[Stored items]
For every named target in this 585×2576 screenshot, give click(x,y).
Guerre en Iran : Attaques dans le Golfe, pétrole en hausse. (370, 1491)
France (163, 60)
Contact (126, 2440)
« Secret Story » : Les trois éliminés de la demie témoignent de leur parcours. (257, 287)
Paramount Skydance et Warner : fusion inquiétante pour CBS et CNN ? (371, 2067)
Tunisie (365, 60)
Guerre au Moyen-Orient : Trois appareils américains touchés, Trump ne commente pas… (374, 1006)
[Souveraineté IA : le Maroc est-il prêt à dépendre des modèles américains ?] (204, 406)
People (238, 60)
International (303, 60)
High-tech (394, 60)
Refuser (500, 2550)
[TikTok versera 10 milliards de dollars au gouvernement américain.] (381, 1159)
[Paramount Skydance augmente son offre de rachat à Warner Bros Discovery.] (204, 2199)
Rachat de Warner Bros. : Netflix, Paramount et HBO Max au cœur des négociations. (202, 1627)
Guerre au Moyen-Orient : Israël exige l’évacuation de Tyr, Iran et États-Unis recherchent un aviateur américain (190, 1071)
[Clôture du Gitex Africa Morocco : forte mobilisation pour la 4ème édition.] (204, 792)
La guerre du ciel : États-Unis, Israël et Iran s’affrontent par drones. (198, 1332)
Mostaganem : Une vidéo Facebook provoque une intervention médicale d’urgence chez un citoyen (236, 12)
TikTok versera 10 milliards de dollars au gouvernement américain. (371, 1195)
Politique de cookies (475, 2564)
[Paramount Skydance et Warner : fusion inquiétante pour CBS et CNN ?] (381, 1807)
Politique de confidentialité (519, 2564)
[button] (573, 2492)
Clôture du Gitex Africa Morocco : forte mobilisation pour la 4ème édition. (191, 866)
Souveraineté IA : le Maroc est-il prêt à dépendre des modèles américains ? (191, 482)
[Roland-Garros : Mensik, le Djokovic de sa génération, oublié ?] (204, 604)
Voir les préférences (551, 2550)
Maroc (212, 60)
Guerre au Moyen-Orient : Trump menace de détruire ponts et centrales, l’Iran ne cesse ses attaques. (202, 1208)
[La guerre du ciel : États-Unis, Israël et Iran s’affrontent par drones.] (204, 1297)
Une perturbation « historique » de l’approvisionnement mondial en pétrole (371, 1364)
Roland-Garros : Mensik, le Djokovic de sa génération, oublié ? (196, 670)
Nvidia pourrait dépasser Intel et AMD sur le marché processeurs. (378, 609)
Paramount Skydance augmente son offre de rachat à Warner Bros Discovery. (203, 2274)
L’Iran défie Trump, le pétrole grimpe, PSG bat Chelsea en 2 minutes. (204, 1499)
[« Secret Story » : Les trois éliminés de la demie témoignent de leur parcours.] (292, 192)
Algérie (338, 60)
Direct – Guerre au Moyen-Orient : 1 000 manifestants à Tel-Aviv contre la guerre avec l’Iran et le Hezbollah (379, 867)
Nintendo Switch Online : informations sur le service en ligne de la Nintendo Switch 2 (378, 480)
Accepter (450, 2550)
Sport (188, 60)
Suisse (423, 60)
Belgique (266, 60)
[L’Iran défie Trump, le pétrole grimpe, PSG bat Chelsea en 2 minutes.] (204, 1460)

__EXERCISE REQUIREMENTS__: Would you return every line of the data above exactly?

__EXERCISE RESPONSE__:
For every named target in this 585×2576 screenshot, give click(x,y).
Guerre en Iran : Attaques dans le Golfe, pétrole en hausse. (370, 1491)
France (163, 60)
Contact (126, 2440)
« Secret Story » : Les trois éliminés de la demie témoignent de leur parcours. (257, 287)
Paramount Skydance et Warner : fusion inquiétante pour CBS et CNN ? (371, 2067)
Tunisie (365, 60)
Guerre au Moyen-Orient : Trois appareils américains touchés, Trump ne commente pas… (374, 1006)
[Souveraineté IA : le Maroc est-il prêt à dépendre des modèles américains ?] (204, 406)
People (238, 60)
International (303, 60)
High-tech (394, 60)
Refuser (500, 2550)
[TikTok versera 10 milliards de dollars au gouvernement américain.] (381, 1159)
[Paramount Skydance augmente son offre de rachat à Warner Bros Discovery.] (204, 2199)
Rachat de Warner Bros. : Netflix, Paramount et HBO Max au cœur des négociations. (202, 1627)
Guerre au Moyen-Orient : Israël exige l’évacuation de Tyr, Iran et États-Unis recherchent un aviateur américain (190, 1071)
[Clôture du Gitex Africa Morocco : forte mobilisation pour la 4ème édition.] (204, 792)
La guerre du ciel : États-Unis, Israël et Iran s’affrontent par drones. (198, 1332)
Mostaganem : Une vidéo Facebook provoque une intervention médicale d’urgence chez un citoyen (236, 12)
TikTok versera 10 milliards de dollars au gouvernement américain. (371, 1195)
Politique de cookies (475, 2564)
[Paramount Skydance et Warner : fusion inquiétante pour CBS et CNN ?] (381, 1807)
Politique de confidentialité (519, 2564)
[button] (573, 2492)
Clôture du Gitex Africa Morocco : forte mobilisation pour la 4ème édition. (191, 866)
Souveraineté IA : le Maroc est-il prêt à dépendre des modèles américains ? (191, 482)
[Roland-Garros : Mensik, le Djokovic de sa génération, oublié ?] (204, 604)
Voir les préférences (551, 2550)
Maroc (212, 60)
Guerre au Moyen-Orient : Trump menace de détruire ponts et centrales, l’Iran ne cesse ses attaques. (202, 1208)
[La guerre du ciel : États-Unis, Israël et Iran s’affrontent par drones.] (204, 1297)
Une perturbation « historique » de l’approvisionnement mondial en pétrole (371, 1364)
Roland-Garros : Mensik, le Djokovic de sa génération, oublié ? (196, 670)
Nvidia pourrait dépasser Intel et AMD sur le marché processeurs. (378, 609)
Paramount Skydance augmente son offre de rachat à Warner Bros Discovery. (203, 2274)
L’Iran défie Trump, le pétrole grimpe, PSG bat Chelsea en 2 minutes. (204, 1499)
[« Secret Story » : Les trois éliminés de la demie témoignent de leur parcours.] (292, 192)
Algérie (338, 60)
Direct – Guerre au Moyen-Orient : 1 000 manifestants à Tel-Aviv contre la guerre avec l’Iran et le Hezbollah (379, 867)
Nintendo Switch Online : informations sur le service en ligne de la Nintendo Switch 2 (378, 480)
Accepter (450, 2550)
Sport (188, 60)
Suisse (423, 60)
Belgique (266, 60)
[L’Iran défie Trump, le pétrole grimpe, PSG bat Chelsea en 2 minutes.] (204, 1460)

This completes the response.